Japanese film director (born 1976)

Nobuhiro Yamashita (山下敦弘, Yamashita Nobuhiro) is a Japanese film director.

==Career==
Born in Aichi Prefecture, Yamashita attended Osaka University of Arts where he worked on Kazuyoshi Kumakiri's Kichiku Dai Enkai. His graduation film Hazy Life, took the Off Theatre Competition Grand Prize at the 2000 Yubari International Fantastic Film Festival. He also won the award for Best Director at the 32nd Hochi Film Award in 2007 for A Gentle Breeze in the Village and The Matsugane Potshot Affair.

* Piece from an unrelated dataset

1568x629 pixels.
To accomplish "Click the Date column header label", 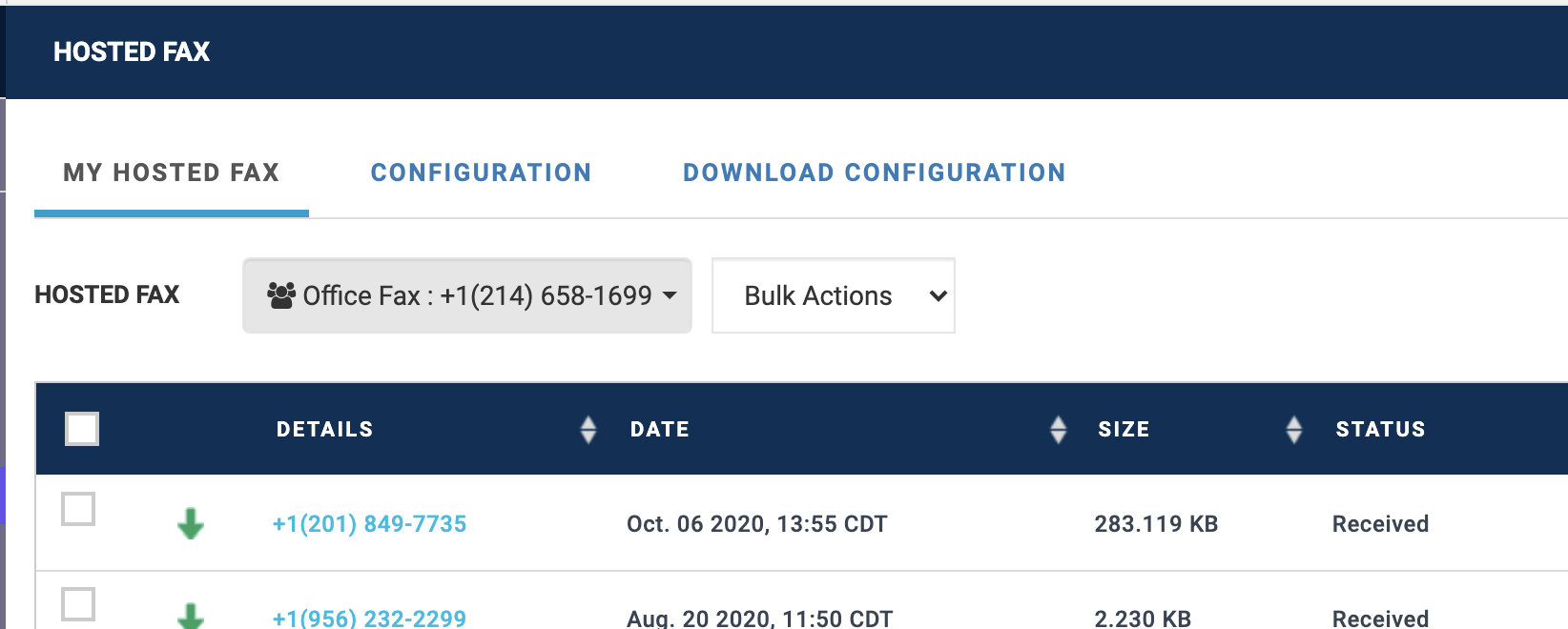I will pyautogui.click(x=659, y=430).
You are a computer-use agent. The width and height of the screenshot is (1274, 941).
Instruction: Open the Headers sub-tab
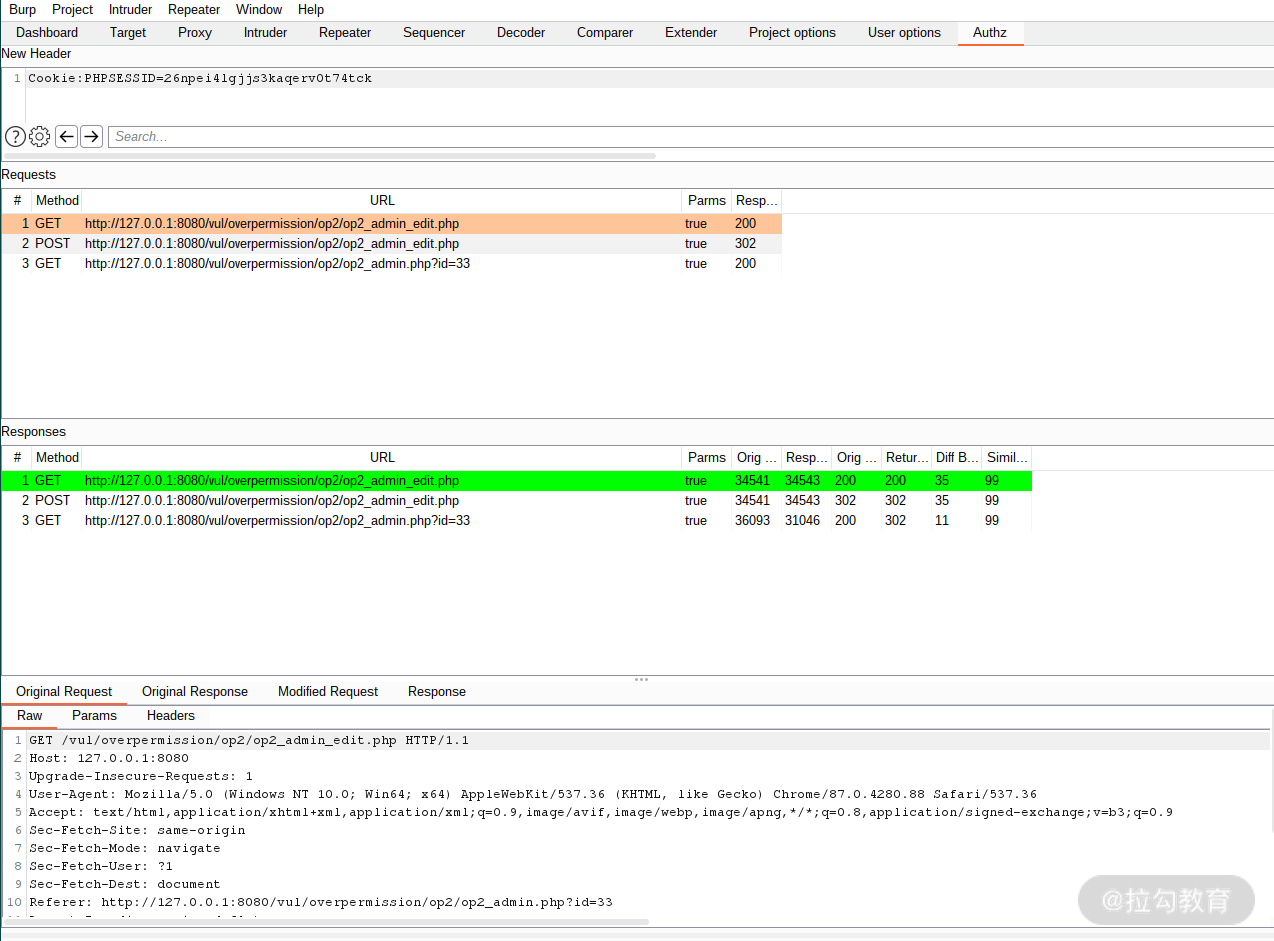pos(171,716)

He often works with the screenwriter Kōsuke Mukai.

==Filmography==

===Film===
- Hazy Life (どんてん生活, Donten seikatsu) (1999)
- No One's Ark (ばかのハコ船, Baka no hakobune) (2003)
- Ramblers (リアリズムの宿, Riarizumu no yado) (2003)
- Cream Lemon (くりいむレモン, Kurîimu remon) (2004)
- Linda Linda Linda (2005)
- Ten Nights of Dreams (ユメ十夜, Yume Jū-ya) (2006) ominbus
- The Matsugane Potshot Affair (2006)
- A Gentle Breeze in the Village (2007)
- My Back Page (2011)
- The Drudgery Train (2012)
- Tamako in Moratorium (2013)
- La La La at Rock Bottom (2015)
- Over the Fence (2016)
- Boku no Ojisan (ぼくのおじさん) (2016)
- Hardcore (ハード・コア) (2018)
- Ghost Cat Anzu (2023)
- One Second Ahead, One Second Behind (2023)
- Let's Go Karaoke! (2024)
- Swimming in a Sand Pool (2024)
- Confession (2024)
- Ghost Cat Anzu (2024)

===TV===
- Midnight Diner (2009–2006)
- Modern Love Tokyo (2022, episode 3)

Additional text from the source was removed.